[Stored items]
◆ ◆ ◆ ◆ ◆ ◆ ◆

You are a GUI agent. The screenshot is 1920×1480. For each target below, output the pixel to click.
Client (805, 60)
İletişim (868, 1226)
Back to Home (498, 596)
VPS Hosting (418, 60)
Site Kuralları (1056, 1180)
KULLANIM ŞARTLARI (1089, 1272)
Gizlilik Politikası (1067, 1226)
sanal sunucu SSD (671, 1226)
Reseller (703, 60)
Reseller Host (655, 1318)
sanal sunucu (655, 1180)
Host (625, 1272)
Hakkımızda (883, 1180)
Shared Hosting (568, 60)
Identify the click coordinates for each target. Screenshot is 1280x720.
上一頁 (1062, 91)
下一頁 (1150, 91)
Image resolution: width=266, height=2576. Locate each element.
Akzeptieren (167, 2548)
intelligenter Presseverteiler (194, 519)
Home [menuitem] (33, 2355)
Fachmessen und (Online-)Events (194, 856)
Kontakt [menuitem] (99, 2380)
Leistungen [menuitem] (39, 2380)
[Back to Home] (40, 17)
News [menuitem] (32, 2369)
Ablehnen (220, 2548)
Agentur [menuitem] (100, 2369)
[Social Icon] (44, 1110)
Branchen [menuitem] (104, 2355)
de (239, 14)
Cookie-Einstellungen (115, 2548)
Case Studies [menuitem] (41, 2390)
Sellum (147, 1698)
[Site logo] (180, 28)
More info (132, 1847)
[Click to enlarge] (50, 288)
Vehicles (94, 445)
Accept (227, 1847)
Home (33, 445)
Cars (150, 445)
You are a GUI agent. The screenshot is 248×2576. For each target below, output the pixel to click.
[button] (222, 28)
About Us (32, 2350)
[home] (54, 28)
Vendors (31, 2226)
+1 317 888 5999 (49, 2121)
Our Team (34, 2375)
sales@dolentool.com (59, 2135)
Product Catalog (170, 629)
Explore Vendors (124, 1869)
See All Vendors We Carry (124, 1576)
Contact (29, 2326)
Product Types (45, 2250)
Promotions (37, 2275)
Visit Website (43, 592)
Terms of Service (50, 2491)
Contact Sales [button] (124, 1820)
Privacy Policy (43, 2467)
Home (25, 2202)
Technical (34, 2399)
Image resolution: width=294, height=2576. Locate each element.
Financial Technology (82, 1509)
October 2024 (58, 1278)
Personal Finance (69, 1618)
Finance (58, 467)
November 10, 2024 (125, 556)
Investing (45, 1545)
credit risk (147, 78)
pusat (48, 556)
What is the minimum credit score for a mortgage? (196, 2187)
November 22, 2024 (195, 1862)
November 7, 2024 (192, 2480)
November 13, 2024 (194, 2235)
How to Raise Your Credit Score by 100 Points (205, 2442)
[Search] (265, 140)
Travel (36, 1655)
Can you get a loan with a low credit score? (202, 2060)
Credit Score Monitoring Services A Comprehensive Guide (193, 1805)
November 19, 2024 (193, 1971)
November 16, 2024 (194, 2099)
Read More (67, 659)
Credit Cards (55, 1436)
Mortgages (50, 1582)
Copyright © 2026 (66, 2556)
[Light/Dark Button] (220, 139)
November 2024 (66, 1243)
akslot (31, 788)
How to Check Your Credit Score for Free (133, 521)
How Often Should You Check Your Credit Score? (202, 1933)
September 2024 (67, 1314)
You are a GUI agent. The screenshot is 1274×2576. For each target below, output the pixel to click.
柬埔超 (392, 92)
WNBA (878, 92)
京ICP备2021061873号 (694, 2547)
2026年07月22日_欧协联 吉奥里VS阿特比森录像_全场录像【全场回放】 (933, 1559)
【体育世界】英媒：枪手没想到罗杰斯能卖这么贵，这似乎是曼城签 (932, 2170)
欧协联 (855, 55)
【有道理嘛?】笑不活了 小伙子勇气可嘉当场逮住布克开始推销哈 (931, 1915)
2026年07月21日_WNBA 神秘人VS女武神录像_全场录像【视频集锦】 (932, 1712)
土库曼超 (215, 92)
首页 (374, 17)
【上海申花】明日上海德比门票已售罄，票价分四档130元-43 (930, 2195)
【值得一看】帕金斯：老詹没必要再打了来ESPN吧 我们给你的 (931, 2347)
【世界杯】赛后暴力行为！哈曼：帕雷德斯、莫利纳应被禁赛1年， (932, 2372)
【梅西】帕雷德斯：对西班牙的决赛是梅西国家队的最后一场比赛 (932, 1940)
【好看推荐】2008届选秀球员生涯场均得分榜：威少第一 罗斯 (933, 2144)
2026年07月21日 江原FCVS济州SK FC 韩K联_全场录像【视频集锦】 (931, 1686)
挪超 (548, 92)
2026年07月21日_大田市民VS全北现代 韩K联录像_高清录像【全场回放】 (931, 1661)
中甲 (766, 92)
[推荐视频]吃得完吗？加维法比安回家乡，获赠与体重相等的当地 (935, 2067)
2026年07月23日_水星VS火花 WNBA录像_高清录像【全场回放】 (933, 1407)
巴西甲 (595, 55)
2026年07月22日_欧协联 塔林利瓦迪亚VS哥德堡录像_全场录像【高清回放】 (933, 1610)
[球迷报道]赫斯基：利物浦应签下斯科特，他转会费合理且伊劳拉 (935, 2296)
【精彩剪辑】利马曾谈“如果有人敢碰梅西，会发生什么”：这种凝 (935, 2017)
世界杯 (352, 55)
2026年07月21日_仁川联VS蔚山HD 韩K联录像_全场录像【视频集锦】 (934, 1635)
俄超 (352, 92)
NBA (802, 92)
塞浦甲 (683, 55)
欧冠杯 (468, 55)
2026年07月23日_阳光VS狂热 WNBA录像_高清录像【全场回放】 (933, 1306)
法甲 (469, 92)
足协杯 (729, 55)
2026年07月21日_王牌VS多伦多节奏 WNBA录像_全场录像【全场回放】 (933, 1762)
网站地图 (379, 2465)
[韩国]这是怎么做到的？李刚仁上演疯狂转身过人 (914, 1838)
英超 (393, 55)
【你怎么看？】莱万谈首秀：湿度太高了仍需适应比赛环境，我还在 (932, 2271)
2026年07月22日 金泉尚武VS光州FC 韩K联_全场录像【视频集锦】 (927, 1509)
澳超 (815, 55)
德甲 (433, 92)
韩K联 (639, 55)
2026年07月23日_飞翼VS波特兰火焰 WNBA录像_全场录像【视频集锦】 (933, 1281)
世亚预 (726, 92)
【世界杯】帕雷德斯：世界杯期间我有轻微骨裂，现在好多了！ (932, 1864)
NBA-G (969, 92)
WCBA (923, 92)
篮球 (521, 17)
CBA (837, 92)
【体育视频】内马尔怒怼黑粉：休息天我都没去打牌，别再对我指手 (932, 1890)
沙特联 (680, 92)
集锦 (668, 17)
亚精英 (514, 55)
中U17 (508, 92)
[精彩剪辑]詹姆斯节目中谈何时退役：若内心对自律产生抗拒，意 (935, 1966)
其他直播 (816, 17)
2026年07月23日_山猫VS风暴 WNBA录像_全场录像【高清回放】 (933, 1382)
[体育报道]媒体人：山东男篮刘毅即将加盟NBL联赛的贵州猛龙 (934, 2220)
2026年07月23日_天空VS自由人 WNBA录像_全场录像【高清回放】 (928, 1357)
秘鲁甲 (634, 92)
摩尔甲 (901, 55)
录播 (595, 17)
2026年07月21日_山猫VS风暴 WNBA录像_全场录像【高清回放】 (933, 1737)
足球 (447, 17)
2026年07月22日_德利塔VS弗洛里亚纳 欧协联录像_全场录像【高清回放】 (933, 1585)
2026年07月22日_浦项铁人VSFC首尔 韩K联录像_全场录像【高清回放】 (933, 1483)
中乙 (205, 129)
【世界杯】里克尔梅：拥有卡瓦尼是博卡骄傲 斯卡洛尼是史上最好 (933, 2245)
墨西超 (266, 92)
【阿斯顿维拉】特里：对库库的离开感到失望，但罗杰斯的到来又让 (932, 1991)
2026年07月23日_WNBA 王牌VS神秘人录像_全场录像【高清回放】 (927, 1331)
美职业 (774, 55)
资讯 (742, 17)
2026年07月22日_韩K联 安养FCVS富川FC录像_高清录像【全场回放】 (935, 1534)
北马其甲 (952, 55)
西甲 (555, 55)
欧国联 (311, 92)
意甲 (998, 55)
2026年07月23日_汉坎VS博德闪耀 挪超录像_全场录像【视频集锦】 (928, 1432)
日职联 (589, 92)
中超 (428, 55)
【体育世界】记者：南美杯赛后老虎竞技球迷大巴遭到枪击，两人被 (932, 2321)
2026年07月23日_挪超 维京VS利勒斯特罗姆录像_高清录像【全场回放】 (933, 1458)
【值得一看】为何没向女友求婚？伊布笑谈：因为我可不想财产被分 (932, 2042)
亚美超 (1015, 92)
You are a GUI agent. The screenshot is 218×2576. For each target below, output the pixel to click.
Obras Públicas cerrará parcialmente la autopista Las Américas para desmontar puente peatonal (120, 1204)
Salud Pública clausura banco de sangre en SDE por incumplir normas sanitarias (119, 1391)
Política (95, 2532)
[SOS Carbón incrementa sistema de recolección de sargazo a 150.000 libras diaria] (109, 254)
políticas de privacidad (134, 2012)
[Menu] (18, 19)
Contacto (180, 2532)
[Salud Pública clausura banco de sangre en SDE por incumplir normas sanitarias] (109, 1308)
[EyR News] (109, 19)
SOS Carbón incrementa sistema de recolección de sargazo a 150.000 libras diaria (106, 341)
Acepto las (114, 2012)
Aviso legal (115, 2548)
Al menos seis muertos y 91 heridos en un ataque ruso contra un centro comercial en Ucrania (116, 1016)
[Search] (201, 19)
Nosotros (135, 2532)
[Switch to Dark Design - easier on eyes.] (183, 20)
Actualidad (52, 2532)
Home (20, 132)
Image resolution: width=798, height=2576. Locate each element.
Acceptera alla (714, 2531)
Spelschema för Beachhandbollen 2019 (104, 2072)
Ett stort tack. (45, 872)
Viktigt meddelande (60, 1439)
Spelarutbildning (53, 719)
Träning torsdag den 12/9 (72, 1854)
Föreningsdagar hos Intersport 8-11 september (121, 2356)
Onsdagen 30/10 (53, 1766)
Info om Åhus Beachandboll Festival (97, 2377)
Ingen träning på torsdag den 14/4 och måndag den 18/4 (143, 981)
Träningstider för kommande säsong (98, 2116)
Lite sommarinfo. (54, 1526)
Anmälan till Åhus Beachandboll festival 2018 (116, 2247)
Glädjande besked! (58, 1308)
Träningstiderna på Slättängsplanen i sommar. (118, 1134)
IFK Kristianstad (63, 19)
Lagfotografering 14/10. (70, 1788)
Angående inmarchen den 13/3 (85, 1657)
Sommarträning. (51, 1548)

◆ ◆ ◆ ◆ ◆ ◆ ◆

## TASK INSTRUCTIONS
In the data above, find the line with "[Back to Home] (40, 17)" and the line with "5999 (49, 2121)". Retype both, plus every line between them, exactly.

## ANSWER TO THIS TASK
[Back to Home] (40, 17)
News [menuitem] (32, 2369)
Ablehnen (220, 2548)
Agentur [menuitem] (100, 2369)
[Social Icon] (44, 1110)
Branchen [menuitem] (104, 2355)
de (239, 14)
Cookie-Einstellungen (115, 2548)
Case Studies [menuitem] (41, 2390)
Sellum (147, 1698)
[Site logo] (180, 28)
More info (132, 1847)
[Click to enlarge] (50, 288)
Vehicles (94, 445)
Accept (227, 1847)
Home (33, 445)
Cars (150, 445)
You are a GUI agent. The screenshot is 248×2576. For each target below, output the pixel to click.
[button] (222, 28)
About Us (32, 2350)
[home] (54, 28)
Vendors (31, 2226)
+1 317 888 5999 (49, 2121)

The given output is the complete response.